Formate, in denen Kandidatinnen und Kandidaten in jeder Folge eine neue Aufgabe lösen, sind leicht zu verfolgen, auch wenn man eine Folge übersprungen hat. Man erkennt schnell, wer noch dabei ist, und der Ablauf wiederholt sich von Folge zu Folge, was das Wiedereinsteigen erleichtert.

8. Late-Night- und Talkformate

Talk- und Late-Night-Sendungen sind von Natur aus für den nebenbei-Konsum gemacht. Sie laufen ursprünglich im Fernsehen als Begleitprogramm zum Abend, und diese Funktion behalten sie auch im Stream. Kein Spannungsbogen, keine Cliffhanger, einfach Gespräche und kurze Beiträge.

Worauf es bei der Auswahl ankommt

Der gemeinsame Nenner dieser acht Formate: Sie verlangen keine durchgehende Aufmerksamkeit über mehrere Folgen hinweg. Wer eine Serie mit komplexer Handlung, vielen Figuren und offenen Fäden nebenbei laufen lässt, verliert schnell den Überblick und schaut am Ende doch wieder konzentriert hin, weil sonst nichts mehr Sinn ergibt.

Ein zweites Kriterium ist die Folgenlänge. Kürzere Episoden von etwa 20 bis 30 Minuten lassen sich leichter in einen Abend mit anderen Aktivitäten einbauen als Folgen von einer Stunde oder mehr. Man kann eine Folge zwischen zwei Aufgaben schauen, ohne mittendrin pausieren zu müssen.

Drittens hilft es, wenn eine Serie schon länger läuft oder abgeschlossen ist. Bei laufenden Serien mit wenigen verfügbaren Folgen ist man schneller durch, als einem lieb ist, und sucht dann doch wieder aktiv nach dem nächsten Programm. Formate mit vielen Staffeln bieten dagegen genug Material für mehrere Wochen, ohne dass man sich neu orientieren muss.

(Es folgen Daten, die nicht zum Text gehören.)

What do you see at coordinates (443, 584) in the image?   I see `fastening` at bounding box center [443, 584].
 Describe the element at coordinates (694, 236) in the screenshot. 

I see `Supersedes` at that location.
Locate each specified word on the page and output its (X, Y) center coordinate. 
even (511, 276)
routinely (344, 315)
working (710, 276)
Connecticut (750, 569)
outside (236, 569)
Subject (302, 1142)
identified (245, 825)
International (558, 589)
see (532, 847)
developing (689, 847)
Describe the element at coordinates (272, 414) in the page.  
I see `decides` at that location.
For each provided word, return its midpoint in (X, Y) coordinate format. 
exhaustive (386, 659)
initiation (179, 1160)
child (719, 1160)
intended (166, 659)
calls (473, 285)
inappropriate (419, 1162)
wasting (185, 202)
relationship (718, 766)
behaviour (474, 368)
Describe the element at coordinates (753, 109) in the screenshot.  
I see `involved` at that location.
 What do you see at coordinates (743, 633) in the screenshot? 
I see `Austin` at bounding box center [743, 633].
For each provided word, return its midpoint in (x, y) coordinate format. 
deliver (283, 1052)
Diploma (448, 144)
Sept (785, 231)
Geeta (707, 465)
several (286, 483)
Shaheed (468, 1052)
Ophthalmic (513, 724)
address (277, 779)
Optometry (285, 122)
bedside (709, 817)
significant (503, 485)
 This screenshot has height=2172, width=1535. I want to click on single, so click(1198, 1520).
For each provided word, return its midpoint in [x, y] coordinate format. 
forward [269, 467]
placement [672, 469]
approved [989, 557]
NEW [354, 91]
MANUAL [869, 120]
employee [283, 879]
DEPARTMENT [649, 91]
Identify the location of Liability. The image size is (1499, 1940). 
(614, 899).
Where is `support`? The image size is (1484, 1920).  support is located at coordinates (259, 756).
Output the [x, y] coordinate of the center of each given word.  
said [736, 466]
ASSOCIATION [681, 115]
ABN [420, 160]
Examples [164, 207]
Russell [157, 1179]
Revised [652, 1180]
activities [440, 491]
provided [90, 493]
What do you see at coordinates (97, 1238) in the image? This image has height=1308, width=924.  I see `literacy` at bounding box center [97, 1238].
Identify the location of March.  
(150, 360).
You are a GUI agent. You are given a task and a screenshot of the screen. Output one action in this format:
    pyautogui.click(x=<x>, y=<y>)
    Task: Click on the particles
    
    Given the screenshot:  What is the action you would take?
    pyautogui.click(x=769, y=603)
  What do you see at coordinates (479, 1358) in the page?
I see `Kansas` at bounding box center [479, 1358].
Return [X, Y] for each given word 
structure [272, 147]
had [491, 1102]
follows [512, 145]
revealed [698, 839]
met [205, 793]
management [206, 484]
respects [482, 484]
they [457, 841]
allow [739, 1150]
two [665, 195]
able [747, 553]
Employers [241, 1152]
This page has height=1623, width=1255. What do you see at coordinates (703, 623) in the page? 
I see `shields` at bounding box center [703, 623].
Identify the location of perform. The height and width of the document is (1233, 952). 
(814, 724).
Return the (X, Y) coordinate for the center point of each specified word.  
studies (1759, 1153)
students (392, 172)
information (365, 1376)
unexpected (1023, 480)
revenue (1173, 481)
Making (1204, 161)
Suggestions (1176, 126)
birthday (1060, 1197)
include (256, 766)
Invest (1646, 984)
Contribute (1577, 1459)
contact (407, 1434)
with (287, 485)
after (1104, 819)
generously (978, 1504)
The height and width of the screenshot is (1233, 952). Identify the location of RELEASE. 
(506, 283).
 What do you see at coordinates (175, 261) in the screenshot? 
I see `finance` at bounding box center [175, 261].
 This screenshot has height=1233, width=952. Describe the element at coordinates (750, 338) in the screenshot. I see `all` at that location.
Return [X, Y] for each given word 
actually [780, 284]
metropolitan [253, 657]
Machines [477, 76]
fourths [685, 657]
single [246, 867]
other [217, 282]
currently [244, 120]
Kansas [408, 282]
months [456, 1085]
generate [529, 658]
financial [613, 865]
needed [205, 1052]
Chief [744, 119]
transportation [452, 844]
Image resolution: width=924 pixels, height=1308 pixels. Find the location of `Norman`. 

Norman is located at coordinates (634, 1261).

Am Ende ist Nebenbeischauen kein Widerspruch zu gutem Fernsehen. Es ist einfach eine andere Nutzungsart, für die manche Formate besser gebaut sind als andere. Wer das beim Aussuchen berücksichtigt, muss abends nicht lange überlegen, was laufen soll, und ärgert sich hinterher nicht darüber, die halbe Handlung verpasst zu haben.